Time is running out to vote for Simi Valley’s District 4 city council candidates


Political signs display in front of The Dugout on Madera Road in Simi Valley, CA. This includes advertisement for District 4 City Council candidates Nancy Mason, Rocky Rhodes and Eric Lundstrom. Photo credit: Briana Cruz

By Briana Cruz

Simi Valley’s District 4 city council election is nearing its end and time will soon tell which of the three candidates in this race resonated most with the district’s voters.

Simi Valley, Ventura County’s third most populous city, is composed of four city council districts. Each district is represented by one council member. The city’s mayor, also a council member, is elected at large.

While the mayor is elected for a two-year term, council members are elected to a four-year team in staggered elections. Districts 1 and 3 were up for election in 2020 and Districts 2 and 4 are up for election this year. The mayoral seat is up for election as well and in the race for Simi Valley mayor is a former Associated Students of Moorpark College president.

Simi Valley’s City Council is in charge of establishing laws and policies that govern city operations and activities pertaining to the health and welfare of residents. Council members also oversee and approve budgets for the city of Simi Valley.

Simi Valley’s District 4 houses the Wood Ranch population and citizens along populated streets such as Tierra Rejada Road and Fitzgerald Road.

The three candidates vying to represent District 4 are Eric Lundstrom, Nancy Mason and Rocky Rhodes.

Eric Lundstrom has been settled in Simi Valley since 1999. He was elected twice to the Simi Valley Unified School District Board of Education and currently serves as the treasurer of the Simi Valley Education Foundation.

Lundstrom’s campaign focuses on his hopes to maintain a tighter control of the city’s financial budget and increase the city’s operation effectiveness. On his campaign website, Lundstrom provided his views on Simi Valley’s health, safety and economy and also discussed how he plans to handle the drought crisis that has affected the city.

“The city needs to quickly produce a plan to stop wasting the excess ground water that is pumping into the Arroyo Simi and better utilize this water to irrigate the city’s landscaping, parks, and schools,” Lundstrom stated.

Also in the race for District 4’s seat is Nancy Mason.

Mason has lived in Simi Valley for the past 34 years and was a principal at three elementary schools in the area. She has accumulated numerous accolades during her career in education including the Lew Roth Award for Excellence in Management in the Simi Valley Unified School District. After retiring, Mason worked at a food distribution center for over nine years.

In her campaign, Mason preached the necessity of affordable housing, facing climate change and making the Simi Valley community safer for children. Mason expressed that her experience as a principal of three elementary schools will help her provide results in the latter.

“I was in charge of safety during 9/11 and again when Sandy Hook occurred,” Mason stated in her campaign website. “I had to make immediate decisions that sometimes weren’t popular, but I never had a parent who didn’t know I was trying my best to keep their child safe.”

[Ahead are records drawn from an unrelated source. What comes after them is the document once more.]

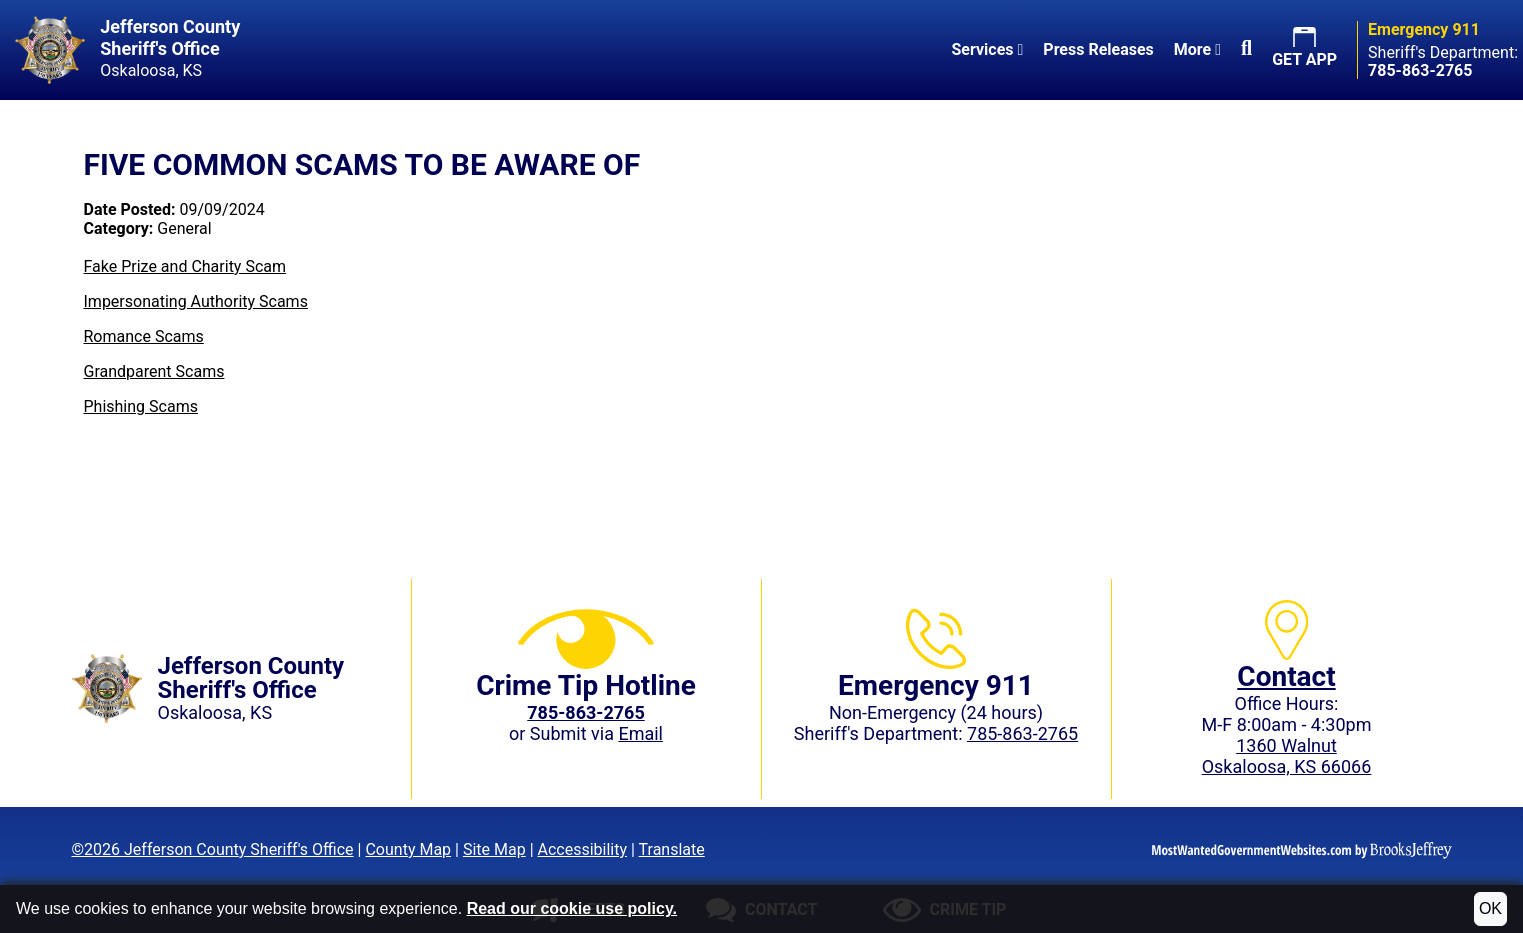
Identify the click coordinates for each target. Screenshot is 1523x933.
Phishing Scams (141, 406)
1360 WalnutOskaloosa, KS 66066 (1287, 756)
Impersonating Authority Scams (196, 301)
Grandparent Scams (154, 371)
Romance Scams (144, 336)
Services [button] (987, 49)
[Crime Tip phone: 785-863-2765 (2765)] (585, 712)
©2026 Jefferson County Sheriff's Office (213, 849)
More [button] (1197, 49)
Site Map (494, 849)
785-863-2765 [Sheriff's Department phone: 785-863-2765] (1022, 733)
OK (1490, 908)
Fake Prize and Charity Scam (185, 266)
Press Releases (1098, 49)
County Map (408, 849)
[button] (1246, 50)
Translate (672, 849)
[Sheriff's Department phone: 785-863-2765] (1420, 70)
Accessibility (583, 849)
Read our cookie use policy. (572, 908)
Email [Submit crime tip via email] (640, 733)
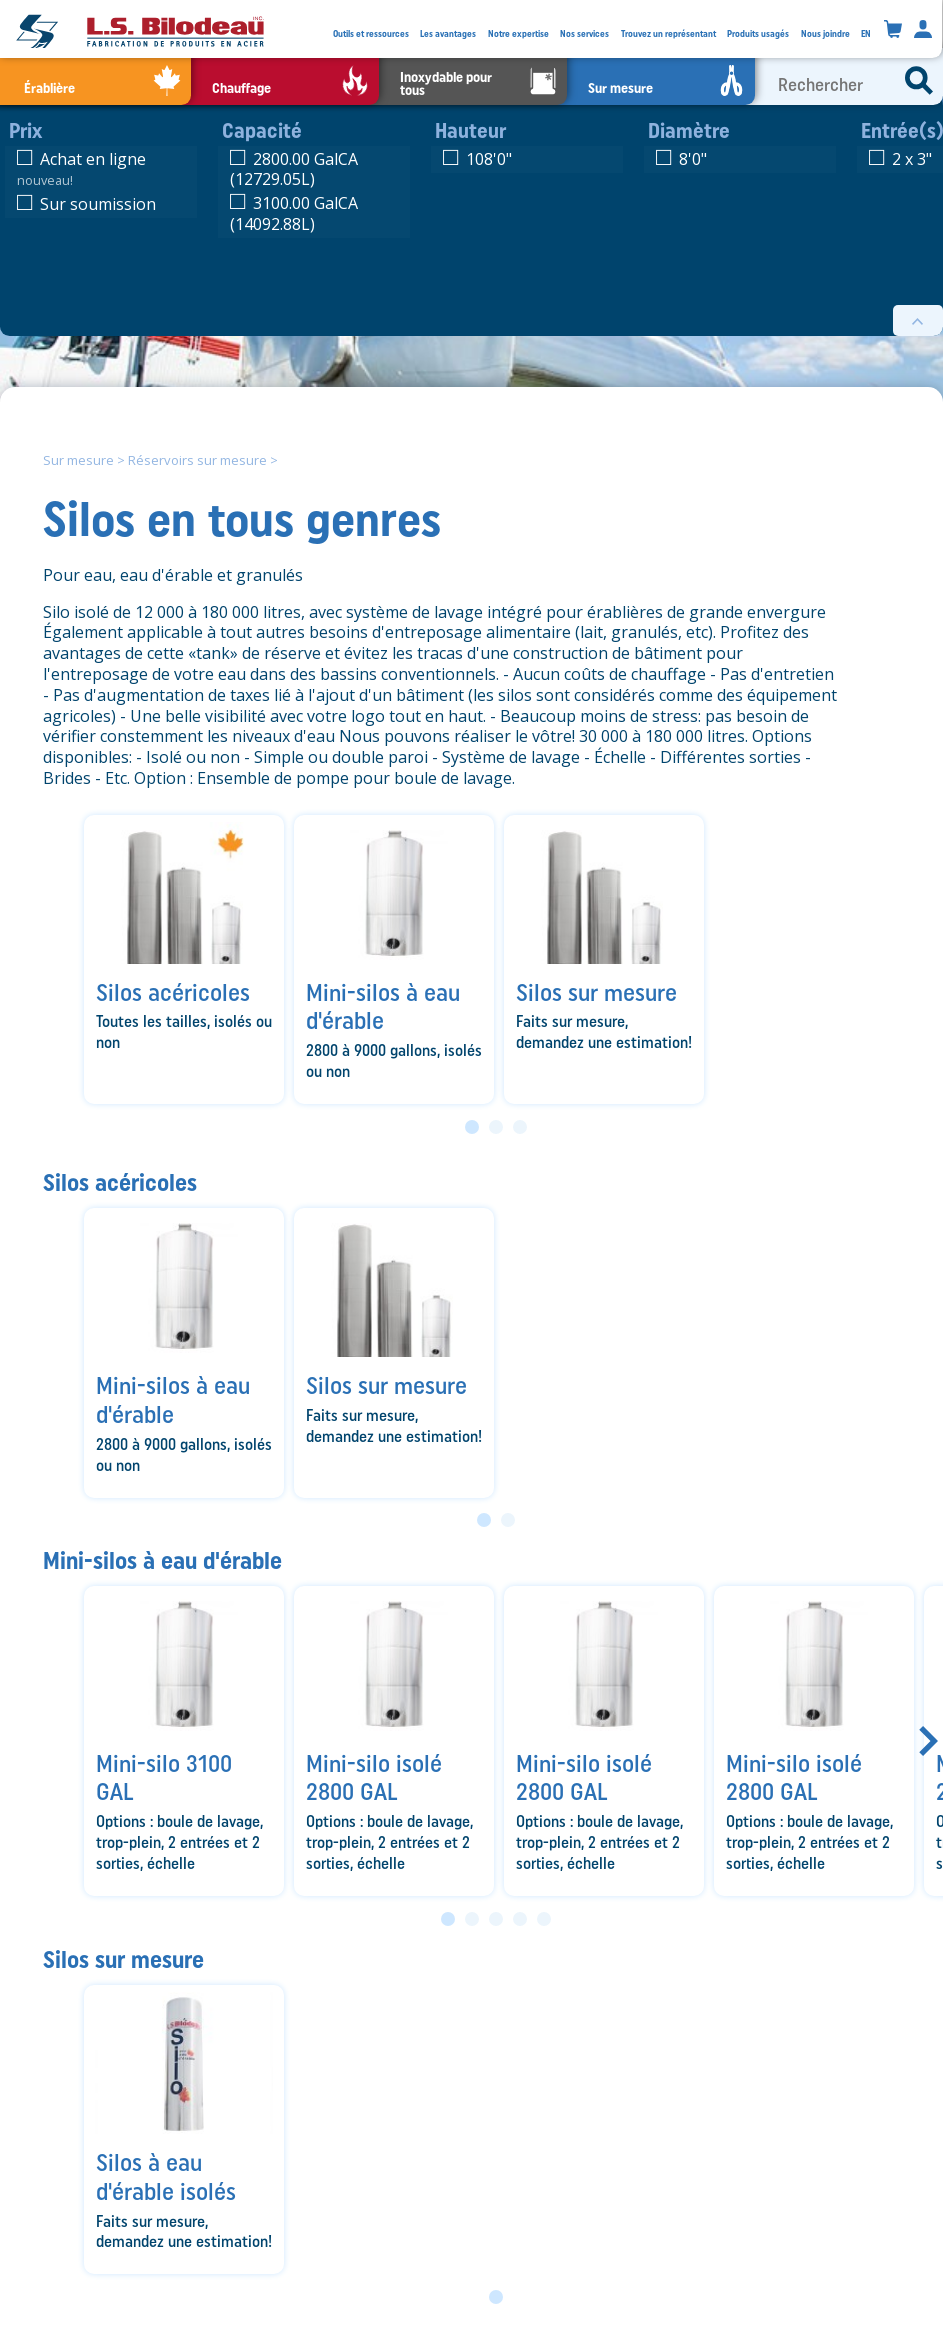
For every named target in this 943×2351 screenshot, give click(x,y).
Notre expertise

The third candidate for Simi Valley’s District 4 city council election is Rocky Rhodes. Rhodes moved to Simi Valley 11 years ago and owns/runs International Coffee Consulting, a coffee chain that Rhodes says has allowed him to enhance his knowledge of compassionate capitalism.

According to his campaign website, Rhodes’ focus in this election has been on advancing housing affordability and maintaining Simi Valley’s “small-town” vibes. If elected, Rhodes hopes to accomplish these goals and more by working collaboratively with other council members.

“I am committed to find the positive where I can, acknowledge it and then work on problems politely,” Rhodes stated. “If we all did that, we can still disagree without being disagreeable.”

Moorpark College student Jasmine Gilmore already voted in this year’s midterm election by mail. Gilmore emphasized how important it is for college students to express their voices by turning out the vote.

“It’s extremely important [to vote] because what’s being decided in this election heavily affects people our age,” Gilmore said. “Becoming an adult should include all college students to be more involved and aware about what is happening in our state and country as a whole.”

All registered voters of Simi Valley’s District 4 have the chance to decide which candidate will best represent their interests in Simi Valley’s City Council.